=== Problem to solve ===
Please retype the records below exactly as they stand.

=== Given information ===
--------------------------------
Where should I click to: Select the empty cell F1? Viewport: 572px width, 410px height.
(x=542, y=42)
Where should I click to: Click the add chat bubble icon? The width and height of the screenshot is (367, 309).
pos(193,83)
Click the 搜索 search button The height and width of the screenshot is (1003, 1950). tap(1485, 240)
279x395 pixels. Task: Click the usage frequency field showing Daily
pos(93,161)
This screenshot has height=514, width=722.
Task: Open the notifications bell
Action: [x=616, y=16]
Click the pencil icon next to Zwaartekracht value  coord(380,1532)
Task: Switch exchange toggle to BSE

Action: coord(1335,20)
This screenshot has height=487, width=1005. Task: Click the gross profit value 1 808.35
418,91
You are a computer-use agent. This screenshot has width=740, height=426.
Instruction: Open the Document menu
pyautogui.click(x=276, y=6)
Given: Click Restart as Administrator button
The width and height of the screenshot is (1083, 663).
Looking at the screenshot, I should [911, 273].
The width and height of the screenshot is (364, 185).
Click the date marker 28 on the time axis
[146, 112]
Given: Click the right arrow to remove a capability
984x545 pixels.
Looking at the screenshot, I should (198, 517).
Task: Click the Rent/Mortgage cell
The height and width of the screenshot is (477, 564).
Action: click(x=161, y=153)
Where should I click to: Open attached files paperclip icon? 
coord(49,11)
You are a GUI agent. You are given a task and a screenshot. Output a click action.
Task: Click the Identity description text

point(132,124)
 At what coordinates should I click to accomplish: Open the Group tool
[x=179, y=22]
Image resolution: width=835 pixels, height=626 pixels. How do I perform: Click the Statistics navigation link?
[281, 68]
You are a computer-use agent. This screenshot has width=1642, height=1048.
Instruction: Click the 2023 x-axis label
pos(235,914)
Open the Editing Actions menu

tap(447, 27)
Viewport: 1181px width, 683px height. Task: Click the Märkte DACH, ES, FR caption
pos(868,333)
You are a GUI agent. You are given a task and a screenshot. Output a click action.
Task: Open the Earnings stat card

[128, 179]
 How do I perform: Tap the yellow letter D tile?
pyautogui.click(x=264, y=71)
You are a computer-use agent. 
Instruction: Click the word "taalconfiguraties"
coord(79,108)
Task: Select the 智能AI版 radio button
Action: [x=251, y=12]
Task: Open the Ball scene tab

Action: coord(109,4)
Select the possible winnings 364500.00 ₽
--------------------------------
=== Answer for this exercise ===
Where should I click to: Select the empty cell F1? Viewport: 572px width, 410px height.
(x=542, y=42)
Where should I click to: Click the add chat bubble icon? The width and height of the screenshot is (367, 309).
pos(193,83)
Click the 搜索 search button The height and width of the screenshot is (1003, 1950). tap(1485, 240)
279x395 pixels. Task: Click the usage frequency field showing Daily
pos(93,161)
This screenshot has height=514, width=722.
Task: Open the notifications bell
Action: [x=616, y=16]
Click the pencil icon next to Zwaartekracht value  coord(380,1532)
Task: Switch exchange toggle to BSE

Action: coord(1335,20)
This screenshot has height=487, width=1005. Task: Click the gross profit value 1 808.35
418,91
You are a computer-use agent. This screenshot has width=740, height=426.
Instruction: Open the Document menu
pyautogui.click(x=276, y=6)
Given: Click Restart as Administrator button
The width and height of the screenshot is (1083, 663).
Looking at the screenshot, I should [911, 273].
The width and height of the screenshot is (364, 185).
Click the date marker 28 on the time axis
[146, 112]
Given: Click the right arrow to remove a capability
984x545 pixels.
Looking at the screenshot, I should (198, 517).
Task: Click the Rent/Mortgage cell
The height and width of the screenshot is (477, 564).
Action: click(x=161, y=153)
Where should I click to: Open attached files paperclip icon? 
coord(49,11)
You are a GUI agent. You are given a task and a screenshot. Output a click action.
Task: Click the Identity description text

point(132,124)
 At what coordinates should I click to accomplish: Open the Group tool
[x=179, y=22]
Image resolution: width=835 pixels, height=626 pixels. How do I perform: Click the Statistics navigation link?
[281, 68]
You are a computer-use agent. This screenshot has width=1642, height=1048.
Instruction: Click the 2023 x-axis label
pos(235,914)
Open the Editing Actions menu

tap(447, 27)
Viewport: 1181px width, 683px height. Task: Click the Märkte DACH, ES, FR caption
pos(868,333)
You are a GUI agent. You are given a task and a screenshot. Output a click action.
Task: Open the Earnings stat card

[128, 179]
 How do I perform: Tap the yellow letter D tile?
pyautogui.click(x=264, y=71)
You are a computer-use agent. 
Instruction: Click the word "taalconfiguraties"
coord(79,108)
Task: Select the 智能AI版 radio button
Action: [x=251, y=12]
Task: Open the Ball scene tab

Action: coord(109,4)
Select the possible winnings 364500.00 ₽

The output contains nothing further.